Blood and urine cultures were sterile. Serological tests for dengue IgM
antibodies and NS1 antigen, herpes simplex and Japanese B encephalitis
IgM antibodies were negative. Simultaneous search for other tropical
infections like malaria, and leptospirosis were negative, however, Scrub
IgM was positive. A guarded lumbar puncture was performed and the CSF
analysis yielded a cell count of 16 cells μ/L with 80% lymphocytes and
20% neutrophils. Total protein was elevated to 125 g/dL, glucose was 82
mg/dL and adenosine deaminase was 2.5 IU/L. No organism was seen on the
Gram stain, Ziehl-Neelsen stain, and India ink stain. CSF cultures were
sterile and PCR was negative for herpes simplex virus (HSV) and
Mycobacterium tuberculosis. The Magnetic resonance imaging (MRI) of
brain was done and MRI of brain reveled multiple mildly increased
T2DM/FLAIR signal in midbrain, pons and in left middle cerebellar
peduncle (Figures 4, 5 and 6).
Ceftriaxone, which was already started at the center where she was
referred, was continued and the dose was doubled to 2gm two times per
day. Acyclovir was added intravenously at a dose of 500 mg times per day
and was discontinued after exclusion of herpes simplex encephalitis.

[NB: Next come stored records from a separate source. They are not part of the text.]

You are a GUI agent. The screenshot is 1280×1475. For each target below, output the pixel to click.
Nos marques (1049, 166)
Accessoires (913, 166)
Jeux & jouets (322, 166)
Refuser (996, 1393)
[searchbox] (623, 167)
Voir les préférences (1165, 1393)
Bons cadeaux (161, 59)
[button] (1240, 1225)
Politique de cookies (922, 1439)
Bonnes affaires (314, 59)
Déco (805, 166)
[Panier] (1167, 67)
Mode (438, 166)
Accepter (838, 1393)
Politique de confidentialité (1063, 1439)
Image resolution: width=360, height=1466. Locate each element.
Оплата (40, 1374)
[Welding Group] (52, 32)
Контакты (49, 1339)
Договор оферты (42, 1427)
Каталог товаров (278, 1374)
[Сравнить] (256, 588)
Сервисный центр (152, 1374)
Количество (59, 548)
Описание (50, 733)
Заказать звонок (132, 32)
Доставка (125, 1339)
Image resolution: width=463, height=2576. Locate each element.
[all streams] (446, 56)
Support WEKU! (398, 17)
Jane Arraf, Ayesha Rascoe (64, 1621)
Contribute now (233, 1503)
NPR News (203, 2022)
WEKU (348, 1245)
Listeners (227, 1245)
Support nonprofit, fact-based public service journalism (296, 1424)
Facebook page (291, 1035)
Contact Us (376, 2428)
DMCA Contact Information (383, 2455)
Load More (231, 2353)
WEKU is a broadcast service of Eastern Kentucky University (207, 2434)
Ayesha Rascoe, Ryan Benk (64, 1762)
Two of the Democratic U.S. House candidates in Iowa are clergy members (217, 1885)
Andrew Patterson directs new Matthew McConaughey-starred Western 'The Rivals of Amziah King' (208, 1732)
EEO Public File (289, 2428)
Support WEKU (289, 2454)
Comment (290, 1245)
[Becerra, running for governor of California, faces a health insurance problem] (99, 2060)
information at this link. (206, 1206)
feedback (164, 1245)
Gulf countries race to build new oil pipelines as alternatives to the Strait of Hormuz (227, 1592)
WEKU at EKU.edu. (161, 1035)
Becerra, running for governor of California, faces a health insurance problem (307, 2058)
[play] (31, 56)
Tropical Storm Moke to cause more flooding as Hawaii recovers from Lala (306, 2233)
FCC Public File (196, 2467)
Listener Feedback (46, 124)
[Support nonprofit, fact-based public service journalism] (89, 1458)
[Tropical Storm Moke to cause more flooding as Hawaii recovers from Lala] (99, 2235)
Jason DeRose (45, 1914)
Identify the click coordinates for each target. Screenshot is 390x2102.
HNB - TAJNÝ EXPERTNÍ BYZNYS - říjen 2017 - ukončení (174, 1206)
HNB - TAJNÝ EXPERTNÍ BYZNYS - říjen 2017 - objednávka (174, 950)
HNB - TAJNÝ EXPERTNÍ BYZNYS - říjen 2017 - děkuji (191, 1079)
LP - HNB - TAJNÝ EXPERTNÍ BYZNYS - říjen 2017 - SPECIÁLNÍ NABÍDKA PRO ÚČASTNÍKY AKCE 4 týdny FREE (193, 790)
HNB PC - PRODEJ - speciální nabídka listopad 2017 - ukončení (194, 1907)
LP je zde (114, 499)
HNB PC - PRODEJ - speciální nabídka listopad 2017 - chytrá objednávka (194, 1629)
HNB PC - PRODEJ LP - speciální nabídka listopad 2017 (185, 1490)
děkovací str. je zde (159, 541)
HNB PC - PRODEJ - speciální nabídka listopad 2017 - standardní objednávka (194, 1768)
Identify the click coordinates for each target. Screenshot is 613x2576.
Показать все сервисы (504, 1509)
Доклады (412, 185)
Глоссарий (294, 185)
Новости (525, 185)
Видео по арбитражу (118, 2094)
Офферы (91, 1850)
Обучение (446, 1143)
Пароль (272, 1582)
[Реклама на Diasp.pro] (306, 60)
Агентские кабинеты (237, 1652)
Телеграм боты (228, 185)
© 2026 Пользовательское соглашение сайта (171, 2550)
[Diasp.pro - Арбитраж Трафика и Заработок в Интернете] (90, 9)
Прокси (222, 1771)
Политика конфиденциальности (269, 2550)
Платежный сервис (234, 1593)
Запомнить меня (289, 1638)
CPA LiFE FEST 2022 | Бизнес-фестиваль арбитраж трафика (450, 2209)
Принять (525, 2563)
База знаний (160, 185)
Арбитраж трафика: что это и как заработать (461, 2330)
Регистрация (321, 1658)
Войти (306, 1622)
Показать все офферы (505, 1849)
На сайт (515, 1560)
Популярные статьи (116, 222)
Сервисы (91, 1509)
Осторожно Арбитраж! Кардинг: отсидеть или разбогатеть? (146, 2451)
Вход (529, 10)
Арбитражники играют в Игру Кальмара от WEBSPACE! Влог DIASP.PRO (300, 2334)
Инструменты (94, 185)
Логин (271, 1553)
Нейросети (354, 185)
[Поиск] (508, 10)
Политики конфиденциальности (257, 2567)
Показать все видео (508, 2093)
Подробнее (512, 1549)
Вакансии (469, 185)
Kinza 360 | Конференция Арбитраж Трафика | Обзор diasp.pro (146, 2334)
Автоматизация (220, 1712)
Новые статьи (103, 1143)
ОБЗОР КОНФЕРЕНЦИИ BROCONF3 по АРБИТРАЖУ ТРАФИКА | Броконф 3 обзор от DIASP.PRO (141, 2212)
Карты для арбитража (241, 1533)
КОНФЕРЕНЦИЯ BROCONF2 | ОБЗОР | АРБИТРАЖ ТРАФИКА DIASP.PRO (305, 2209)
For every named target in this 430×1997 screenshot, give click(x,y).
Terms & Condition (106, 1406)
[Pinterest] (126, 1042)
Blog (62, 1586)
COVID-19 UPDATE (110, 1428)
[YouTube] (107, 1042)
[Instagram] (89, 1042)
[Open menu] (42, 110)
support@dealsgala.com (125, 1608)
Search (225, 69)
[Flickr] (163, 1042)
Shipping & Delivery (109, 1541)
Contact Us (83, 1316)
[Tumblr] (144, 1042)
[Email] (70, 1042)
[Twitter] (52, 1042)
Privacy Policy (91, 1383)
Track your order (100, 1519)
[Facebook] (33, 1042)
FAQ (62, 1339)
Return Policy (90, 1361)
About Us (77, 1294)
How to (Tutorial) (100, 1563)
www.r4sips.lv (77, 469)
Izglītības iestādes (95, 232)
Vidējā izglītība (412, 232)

Dexamethasone was started at a high dose (1gm) to ease cerebral edema.
Ceftriaxone was substituted with doxycycline 100 mg two times per day
intravenously after scrub typhus was diagnosed. Two days later, the
fever subsided, and gradually she was able to communicate verbally and
eat on her own. Objective improvement was documented on MRI. Doxycycline
was administered for a total of 2 weeks.